> Page and screen pointing data
(begin)

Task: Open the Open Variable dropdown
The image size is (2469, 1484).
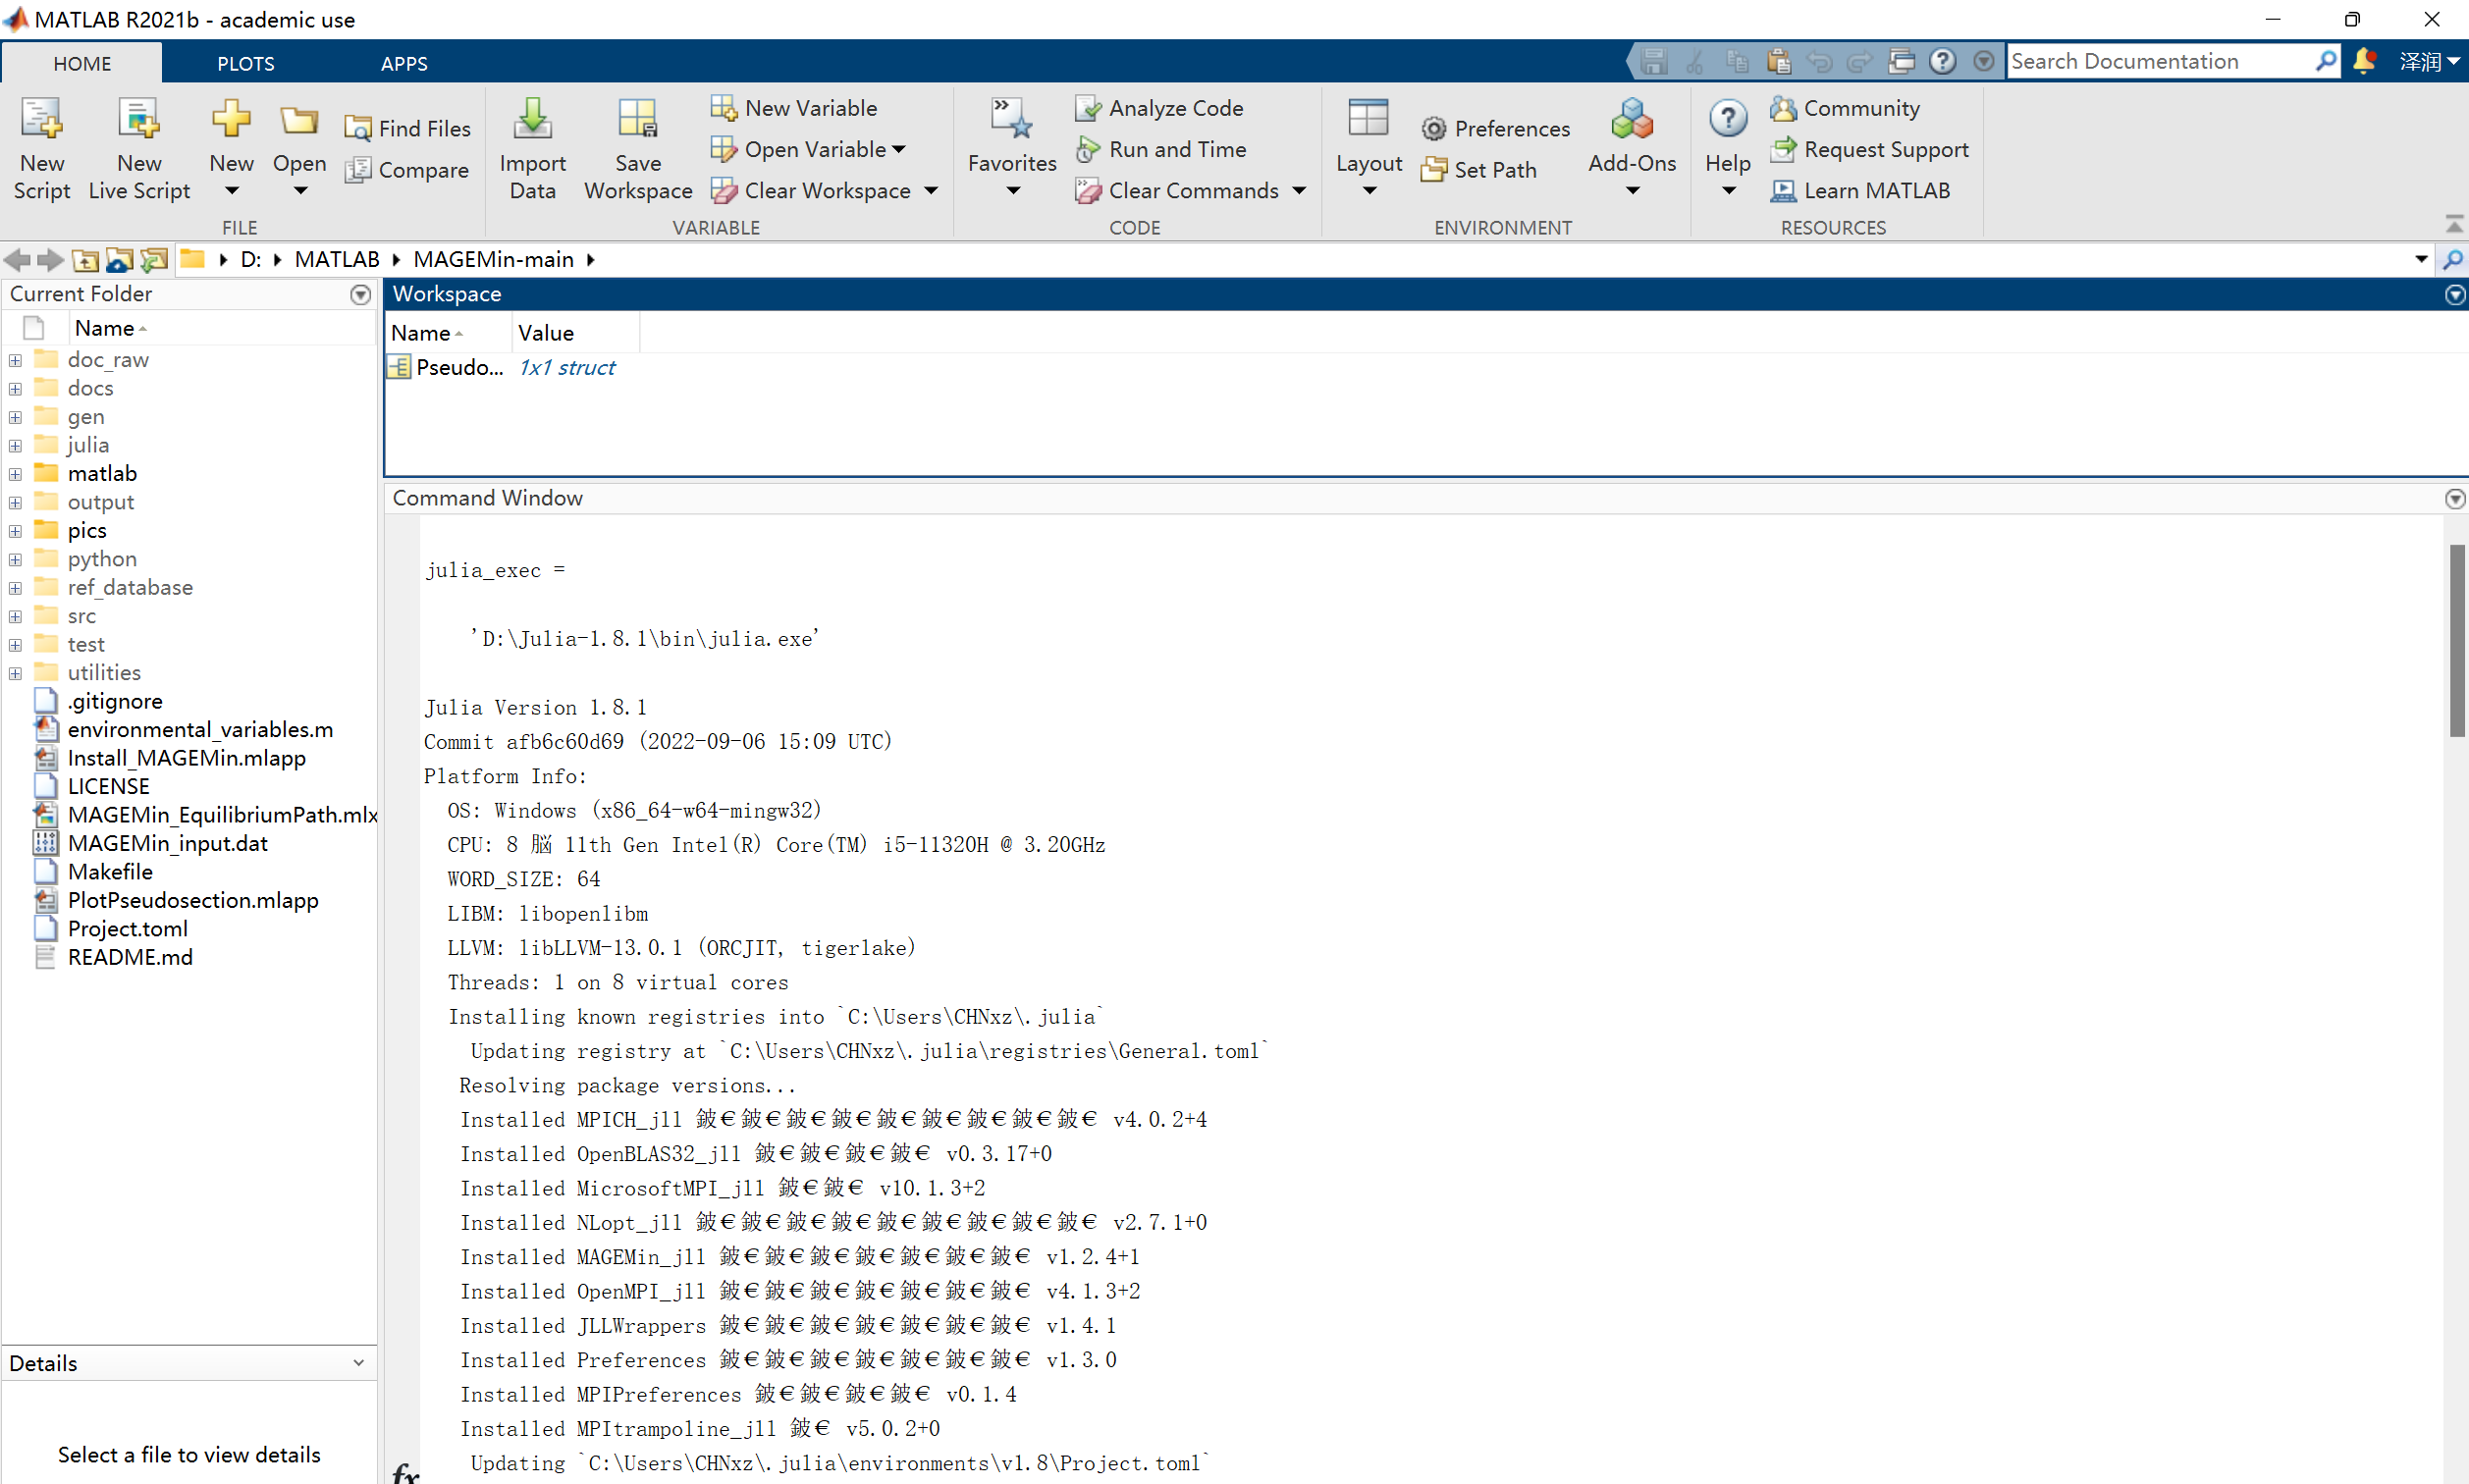Action: [898, 149]

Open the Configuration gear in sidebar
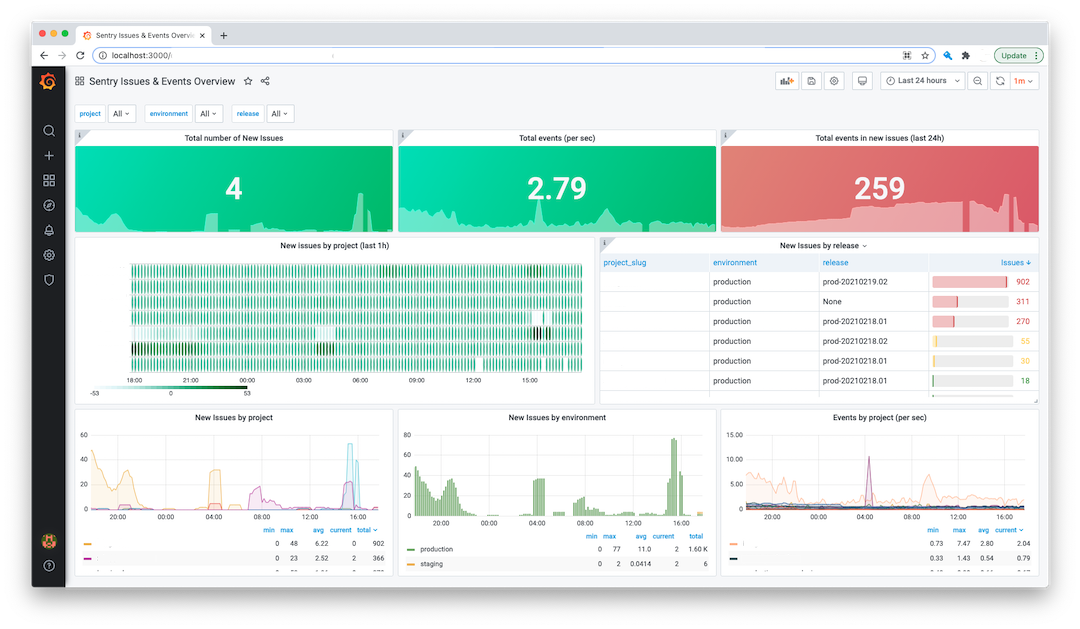49,255
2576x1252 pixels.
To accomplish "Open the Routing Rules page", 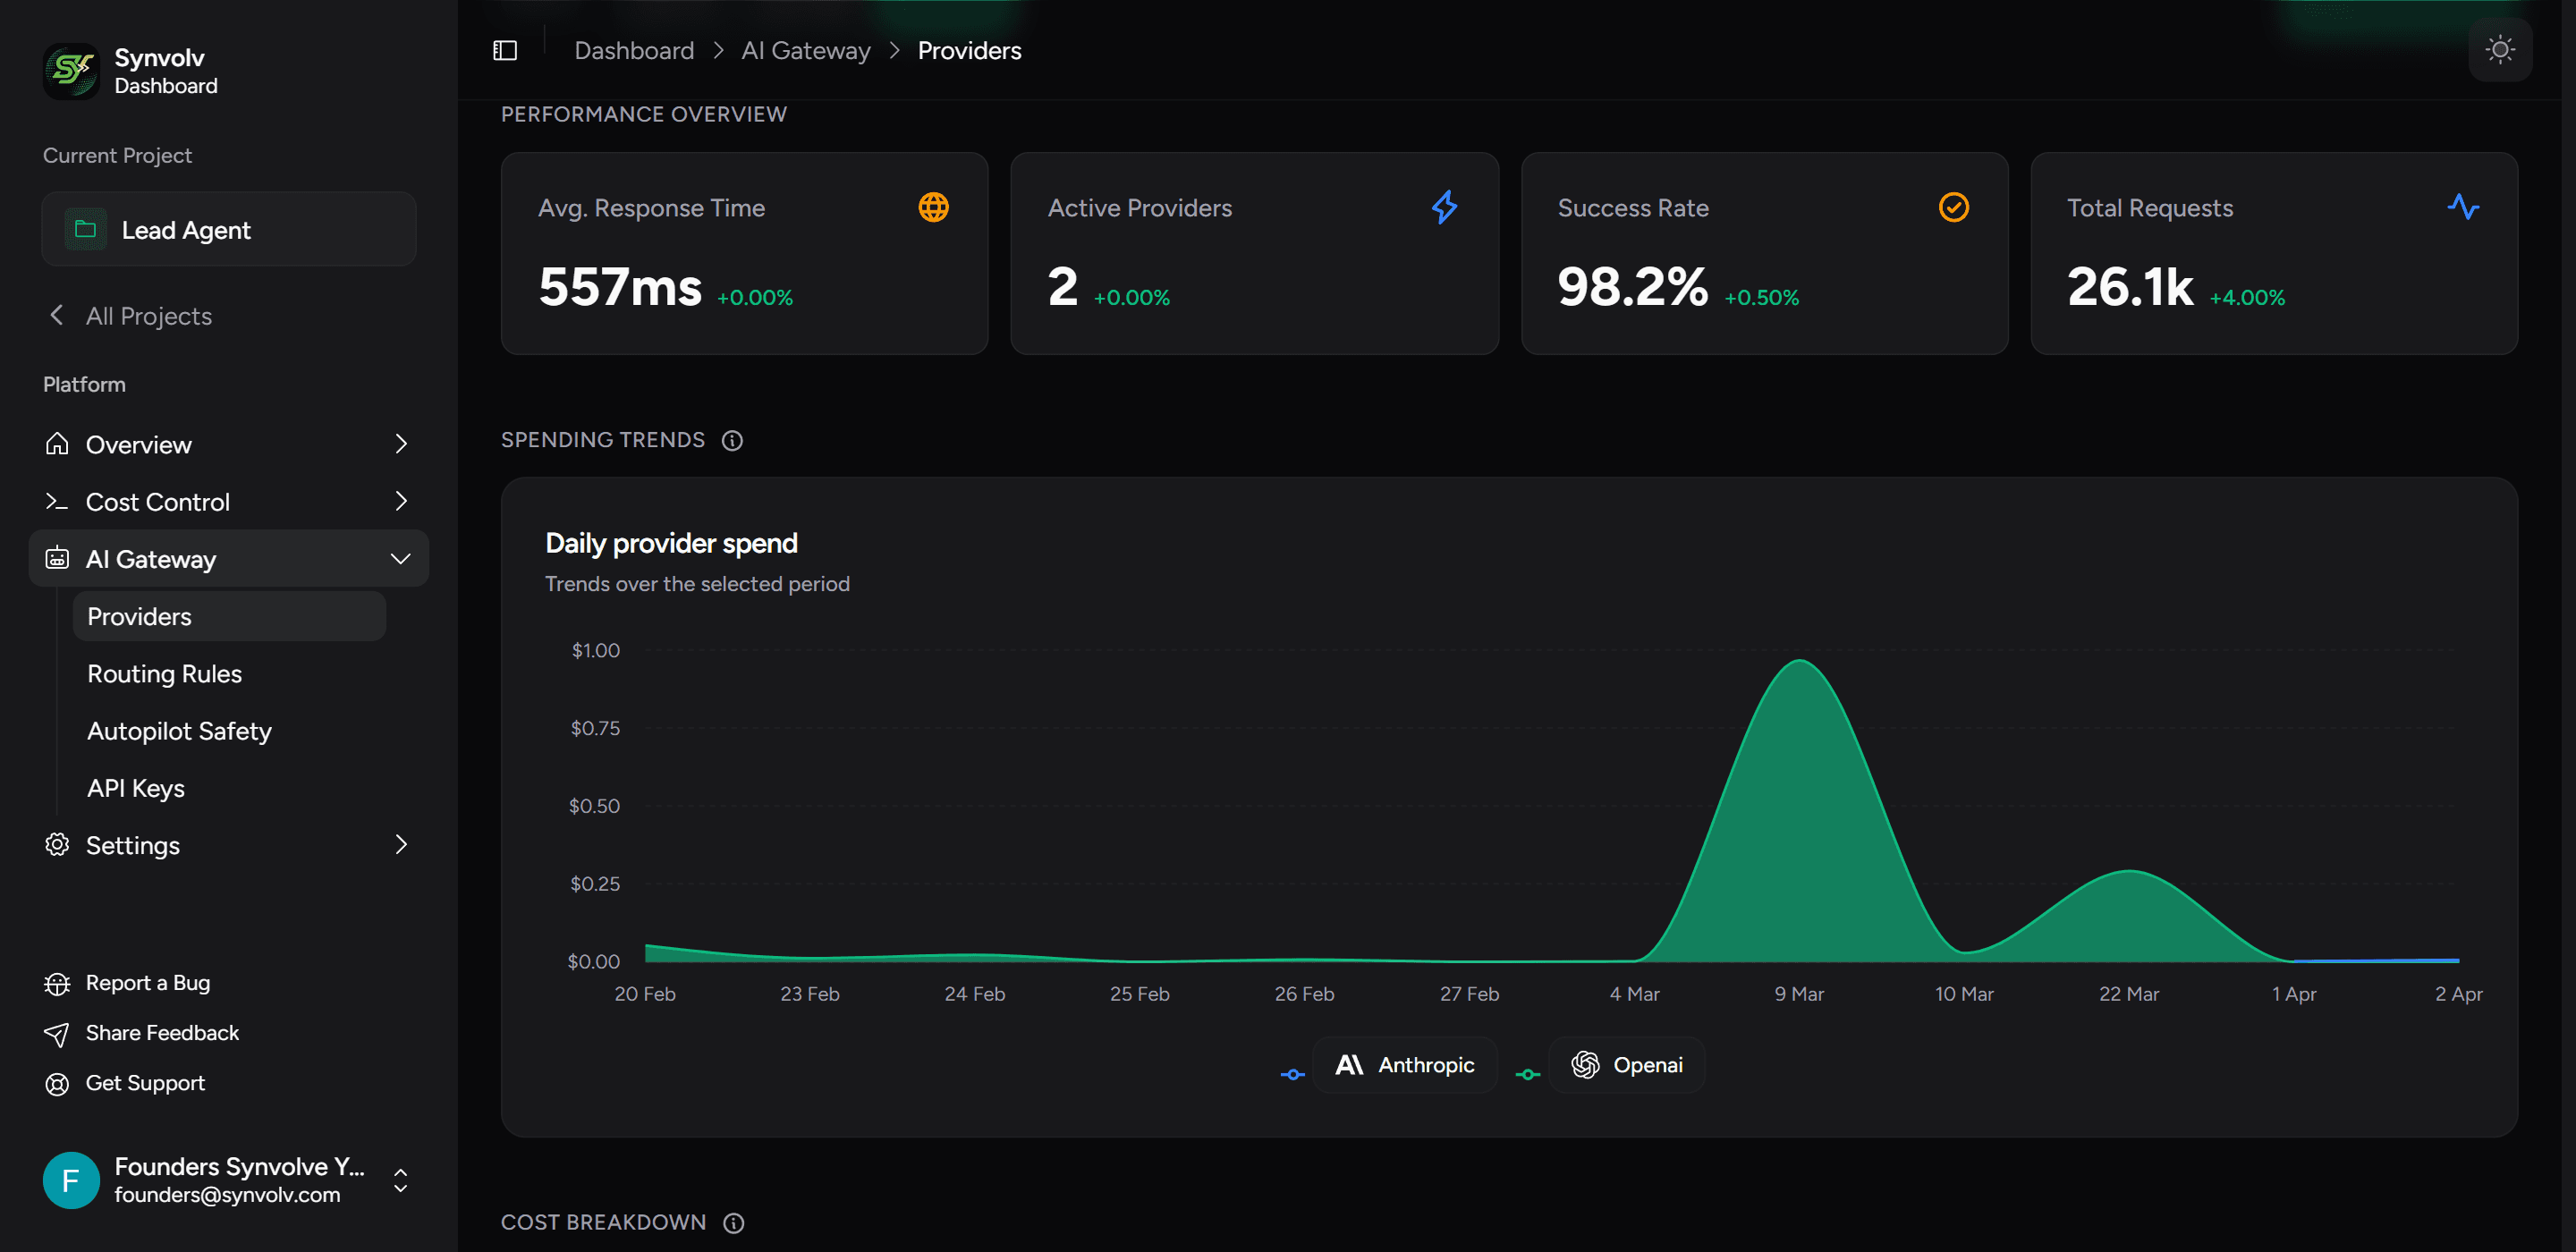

(end)

> Set task
Switch "dropdown" to "menu" throughout the material and write the lines out again with nothing else changed. Leave out the pictures.

> Answer
Task: Open the Open Variable menu
The image size is (2469, 1484).
Action: [898, 149]

Open the Configuration gear in sidebar
49,255
2576x1252 pixels.
To accomplish "Open the Routing Rules page", 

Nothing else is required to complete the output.